ミナルディのボス、ポール・ストッダートは、フェラーリが提出したテスト制限とコスト削減のための案について、「私たちをバカにしている」と酷評した。
10月のブラジルGPの時点で、フェラーリを除くすべてのチームは、2005年シーズン中のテスト日数を従来の半分の24日間にするという自主的な計画にサインした。しかし、フェラーリはこの発案に名を連ねることを拒否し、チームボスのジャン・トッドはその計画が「すぐにゴミ箱行きになる紙切れにすぎない」と言い放った。
フェラーリの年間のテスト回数は他のどのチームよりも多い。マラネロには自社専用のテストコースも所有し、時には3カ所で同時にテストを行うことさえある。“ベテラン”テストドライバーのルカ・バドエルに加えて、先日マルク・ジェネとも契約を交わしたフェラーリは、ブラジルGPでのテスト削減案には最初からまったく乗り気ではなかった。

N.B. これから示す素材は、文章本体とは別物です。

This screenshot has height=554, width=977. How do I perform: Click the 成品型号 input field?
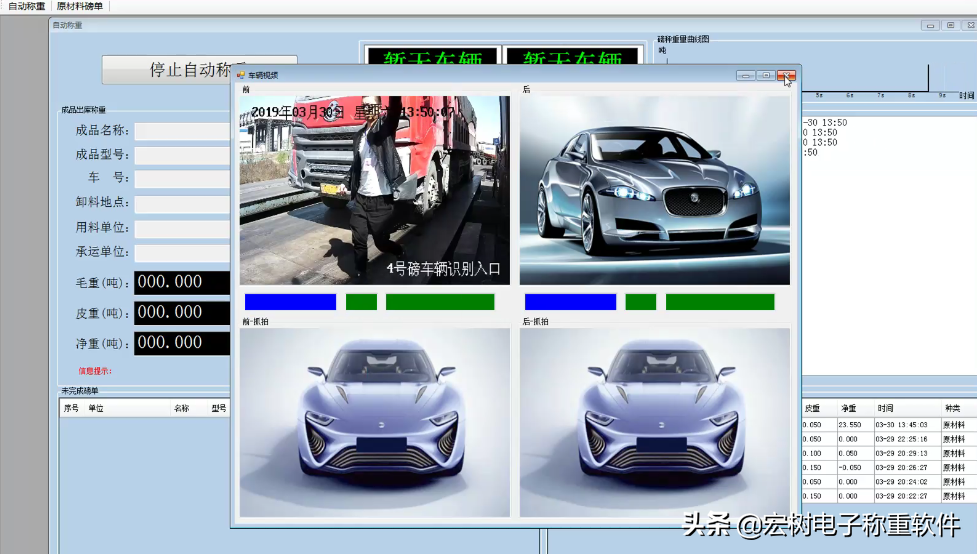coord(183,155)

これに対してフェラーリが提出した対案は、シーズン中のテストを車の開発については各チーム1万5千kmまでとし、同じ週のうちに複数のコースで走ることを禁止するほか、2つのタイヤメーカーは開発テストをそれぞれ1万5千kmまでにするというものだった。
だが、このフェラーリ案を一蹴したのはストッダートだけではなかった。ルノーのフラビオ・ブリアトーレもロイター通信社に対して「フェラーリの提案はまったく受け入れがたいものだ」と述べている。
ミシュランは、BAR、ルノー、ウイリアムズ、マクラーレン、ザウバー、レッドブル、トヨタと、グリッドの過半数にタイヤを供給するのに対し、ブリヂストンの供給先は事実上フェラーリだけ(ジョーダンとミナルディはほとんどテストを行っていない)。このため、特にタイヤテストの制限をどのように適用するかが議論を呼ぶことになる。
「ミシュランユーザーは1チームあたり2142kmしか走れないのに、フェラーリは1万5千kmを1チームで走れることになる」とマクラーレンのロン・デニスは指摘する。「私にはあまり公平な扱いとは思えない」
これに対してフェラーリは、ミシュランはグリッドの大部分にタイヤを供給しているのだから、ブリヂストンよりはるかに多くのチームからデータを集めることができ、決して公平さを欠くアイデアではないと主張している。
では、このフェラーリの提案が拒否された場合にはどうなるのだろう? 「答えは簡単だ」とトッド。「すべてのチームがどこででも好きなようにテストができるようになる」
それならば、他の9チームがブラジルでの提案に同意した場合、フェラーリはそれに従わざるを得なくなるのだろうか? 今のところ、先行きは不透明なままだ。
いずれにせよ、F1全体の利益が優先されなければならないのは明らかであり、コスト削減のためにテストの制限が必要とされていることだけは間違いない。